____ EXCERTO FORNECIDO

A DF chegou cheia de promessas a Yala. Apresentou um projecto que iria transformar os moribundos terrenos do Estado e a área pantanosa numa plantação moderna que empregaria a maioria da população local. O projecto apresentava contrapartidas sociais como a construção de escolas e de um grande hospital. Convencida a população local a DF assinou um acordo com as comunidades e com os poderes públicos locais que colocou na posse da empresa mais de 2 mil e 700ha de terras.

Dez anos depois as comunidades apenas colhem miséria e os camponeses foram conduzidos a uma situação de extrema pobreza. Yala regrediu e está, hoje, num estado avançado de decomposição. O "divino projecto" da DF não era mais do que uma forma de saquear os camponeses e as comunidades e de pilhar as terras.

II - Quando a DF apareceu por Yala, pela mão do governo queniano, tinha por objectivo (para além das suas febres místicas e do marketing habitual das empresas do agronegócio: escolas, empregos e hospitais) trabalhar nas terras abandonadas do Estado (os camponeses não o podiam fazer e não eram terras comunitárias), onde iriam gerar uma exploração experimental de cultivo de arroz e outra de banana. Pouco tempo depois de instalada a DF inicia uma campanha de persuasão. Primeiro efectuou "cursos de formação", gratuitos, aos camponeses, comunidades e criadores de animais. Na "formação" os habitantes locais foram persuadidos a abandonar as técnicas tradicionais, substituindo-as por novos métodos. Numa segunda fase a DF  convence as comunidades, os camponeses e os criadores de animais a cederem as terras, de "mútuo acordo" á empresa. Em contrapartida a DF distribuiria os lucros pelos seus novos "sócios". Desta forma a maioria das terras comunitárias e a maioria dos camponeses e criadores de animais entregaram as suas terras e as pastagens. Foi assim que a DF efectuou a pilhagem. Agora a DF detém o monopólio do mercado de toda a região e os poucos que não aderiram ao projecto não conseguem fazer frente aos preços que a DF impôs no mercado. Quanto aos que aderiram, aprenderam que a) as letras pequenas dos contratos devem ser lidas; b) o Estado quando não é controlado pelos cidadãos é um instrumento dos poderosos; c) sem reforma agrária as formas tradicionais de produção rural são eliminadas do mercado.

________
____ DADOS FORNECIDOS

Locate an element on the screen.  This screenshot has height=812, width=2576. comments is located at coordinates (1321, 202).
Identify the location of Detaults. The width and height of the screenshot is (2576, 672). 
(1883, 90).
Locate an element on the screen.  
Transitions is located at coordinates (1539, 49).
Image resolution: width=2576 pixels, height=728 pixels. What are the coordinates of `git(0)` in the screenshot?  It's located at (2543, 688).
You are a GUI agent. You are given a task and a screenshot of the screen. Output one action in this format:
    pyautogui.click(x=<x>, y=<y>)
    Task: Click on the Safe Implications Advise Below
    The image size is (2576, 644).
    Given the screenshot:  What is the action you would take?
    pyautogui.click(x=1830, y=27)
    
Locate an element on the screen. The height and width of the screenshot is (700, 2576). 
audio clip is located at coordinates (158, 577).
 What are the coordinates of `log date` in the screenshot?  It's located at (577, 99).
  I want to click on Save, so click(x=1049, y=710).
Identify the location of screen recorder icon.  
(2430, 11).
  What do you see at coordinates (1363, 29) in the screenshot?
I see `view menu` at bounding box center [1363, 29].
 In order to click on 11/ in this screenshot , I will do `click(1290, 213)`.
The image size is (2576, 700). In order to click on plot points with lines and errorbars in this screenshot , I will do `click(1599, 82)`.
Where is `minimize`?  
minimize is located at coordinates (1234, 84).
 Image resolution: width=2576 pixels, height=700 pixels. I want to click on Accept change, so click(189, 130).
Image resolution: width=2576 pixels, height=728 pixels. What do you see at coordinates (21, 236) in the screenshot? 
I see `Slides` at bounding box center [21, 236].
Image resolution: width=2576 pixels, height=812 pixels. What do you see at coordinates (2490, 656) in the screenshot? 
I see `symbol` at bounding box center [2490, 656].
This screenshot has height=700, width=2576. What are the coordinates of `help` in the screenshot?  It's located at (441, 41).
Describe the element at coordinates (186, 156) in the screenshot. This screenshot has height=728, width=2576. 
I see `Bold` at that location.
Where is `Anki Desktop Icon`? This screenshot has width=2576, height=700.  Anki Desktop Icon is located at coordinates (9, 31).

________

**O QUE FAZER**:
1 > Reescreva o texto sobre a DF em Yala de "A DF chegou" a "700ha de terras.", trocando "plantação moderna" por "exploração agrícola moderna".
2 > Dê continuidade ao texto sobre a DF em Yala a partir da última frase.

**RESPOSTAS POR ORDEM**:
1 >
A DF chegou cheia de promessas a Yala. Apresentou um projecto que iria transformar os moribundos terrenos do Estado e a área pantanosa numa exploração agrícola moderna que empregaria a maioria da população local. O projecto apresentava contrapartidas sociais como a construção de escolas e de um grande hospital. Convencida a população local a DF assinou um acordo com as comunidades e com os poderes públicos locais que colocou na posse da empresa mais de 2 mil e 700ha de terras.

2 >
Hoje a DF produz tudo o que a população local produzia: legumes, banana, batata, arroz e carnes. Quanto aos empregos reduzem-se a trabalho precário. Mão-de-obra contratada por períodos de 3 a 6 meses, a baixo custo. Escolas e hospital continuam (desde 2004) por construir (ainda nem se deram ao trabalho do ritual bolorento da colocação da primeira pedra e do hipócrita e fascizante corte-de-fita do costume). Em contrapartida as populações locais recebem, caído do céu, grandes doses de pesticidas, lançadas pelos aviões da DF sobre os seus terrenos, que engobam as aldeias ou estão demasiado próximos das comunidades. Os pesticidas contaminam o solo e a água, agravando ainda mais os problemas e complicam a saúde aos habitantes.

Nos últimos dois anos a DF trabalha com agentes imobiliários quenianos, adquirindo terras para a produção de cana do açúcar. Mas e expansão da DF não está limitada ao Quénia. No ano passado a empresa adquiriu terras no Estado de Tarabat, na Nigéria, com o objectivo de implementar uma enorme exploração de arroz, varias vezes a área adquirida em Yala.

"Da costa á contracosta vinde e rebentai com as nossas terras", eis o slogan politico-empresarial do afrocapitalismo.